The government’s ordinance defines e-cigarettes as “an electronic device that heats a substance, with or without nicotine and flavours, to create an aerosol of inhalation and includes all forms of Electronic Nicotine Delivery Systems (ENDS), Heat Not Burn Products, e-Hookah and the like devices, by whatever name called and whatever shape, size or form it may have, but does not include any product licensed under the Drugs and Cosmetics Act, 1940.”

This rankles Goel. “The government has relied on data about the health risks of nicotine use, but moved to ban even non-nicotine ENDS. If the argument is that nicotine is harmful, where’s the logic in banning non-nicotine products?”

“Tobacco is sold everywhere and in all forms, be it beedi or gutka,” remarked another source employed in the vaping industry. “So where’s the sense in banning one particular form of it and not another?”

Sixteen states in India had already banned e-cigarettes, after the union health ministry issued a directive last year mandating curbs on vaping. The advisory was challenged in court, and the Bombay and Delhi High Courts stayed it in March this year.

Besides the commercial interests possibly weighing on the government’s move, it is well known that taxes on the sale of tobacco products form a large chunk of many state governments’ revenues. This may explain why no Indian government has banned cigarettes as yet, despite their well documented health costs.
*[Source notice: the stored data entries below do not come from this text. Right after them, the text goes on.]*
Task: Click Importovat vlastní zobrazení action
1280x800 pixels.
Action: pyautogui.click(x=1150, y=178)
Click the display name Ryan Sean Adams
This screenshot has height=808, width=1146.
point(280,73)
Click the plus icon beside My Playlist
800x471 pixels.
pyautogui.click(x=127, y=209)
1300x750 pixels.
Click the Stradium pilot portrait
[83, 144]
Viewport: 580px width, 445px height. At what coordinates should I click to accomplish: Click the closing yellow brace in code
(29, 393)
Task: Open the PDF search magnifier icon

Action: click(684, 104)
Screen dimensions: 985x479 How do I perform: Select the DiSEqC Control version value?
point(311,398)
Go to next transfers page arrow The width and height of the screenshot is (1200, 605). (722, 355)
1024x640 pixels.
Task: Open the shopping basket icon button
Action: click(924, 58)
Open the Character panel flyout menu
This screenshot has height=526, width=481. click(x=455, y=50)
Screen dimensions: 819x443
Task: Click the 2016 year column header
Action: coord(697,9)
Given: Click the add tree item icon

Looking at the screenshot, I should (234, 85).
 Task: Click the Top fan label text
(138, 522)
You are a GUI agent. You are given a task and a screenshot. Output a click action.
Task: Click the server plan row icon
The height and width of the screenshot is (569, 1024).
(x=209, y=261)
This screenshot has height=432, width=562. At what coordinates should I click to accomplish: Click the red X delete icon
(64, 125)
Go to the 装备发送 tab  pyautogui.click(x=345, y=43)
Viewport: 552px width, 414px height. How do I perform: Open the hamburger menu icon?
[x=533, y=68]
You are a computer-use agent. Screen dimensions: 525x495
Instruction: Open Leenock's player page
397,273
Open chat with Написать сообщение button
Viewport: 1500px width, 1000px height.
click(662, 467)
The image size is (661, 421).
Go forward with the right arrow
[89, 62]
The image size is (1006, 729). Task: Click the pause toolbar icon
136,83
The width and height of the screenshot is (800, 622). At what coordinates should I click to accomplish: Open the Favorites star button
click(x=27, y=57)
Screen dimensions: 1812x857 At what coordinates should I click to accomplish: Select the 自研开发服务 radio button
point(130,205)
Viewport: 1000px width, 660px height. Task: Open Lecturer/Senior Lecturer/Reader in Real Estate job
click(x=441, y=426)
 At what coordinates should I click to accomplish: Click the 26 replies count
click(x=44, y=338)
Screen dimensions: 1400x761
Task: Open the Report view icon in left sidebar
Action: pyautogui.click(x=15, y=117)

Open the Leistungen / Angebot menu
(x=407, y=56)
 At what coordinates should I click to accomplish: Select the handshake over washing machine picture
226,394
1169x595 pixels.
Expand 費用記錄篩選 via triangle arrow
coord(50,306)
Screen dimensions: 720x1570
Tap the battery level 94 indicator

While those within the e-cigarette industry have highlighted studies that suggest that vaping is less harmful than cigarettes and an efficient replacement therapy tool, many health practitioners disagree. Many medical bodies have cautioned against the use of e-cigarettes, stating that their long term health effects remain unknown. Public vaping remains banned in many places until the effects of secondary inhalation become clearer.

Dr Sunil Havannavar, a consultant in internal medicine at the Columbia Asia Hospital, believes that e-cigarettes might in fact increase nicotine dependence because of the perception that they are safer. “E-cigarettes may prove dangerous for public health and also eventually upsurge the burden of cancer if there is more cigarette smoking among the youth due to them.

“Nowadays, e-cigarettes are attaining popularity and there has been a push to understand whether or not they are a ‘gateway’ to cigarette smoking. The number of e-cigarette smokers has considerably increased because of the perception that they are a healthy substitute to tobacco ingestion with minimal or no harm. However, there is an increasing sign that e-cigarettes emit significant levels of toxicants.”

But according to Mehak Singhania, a Delhi-based vaper, “The question isn’t whether e-cigarettes are safer than regular cigarettes - there isn’t enough data to prove that one way or the other. The question is, why has the government chosen to ban e-cigarettes, selectively citing data, but left the tobacco industry unchallenged?

“Nicotine is bad for you, whether in the form of e-cigarettes or cigarettes, beedis or gutka or hookahs. Why ban one, and that too through an ordinance, but leave the others?”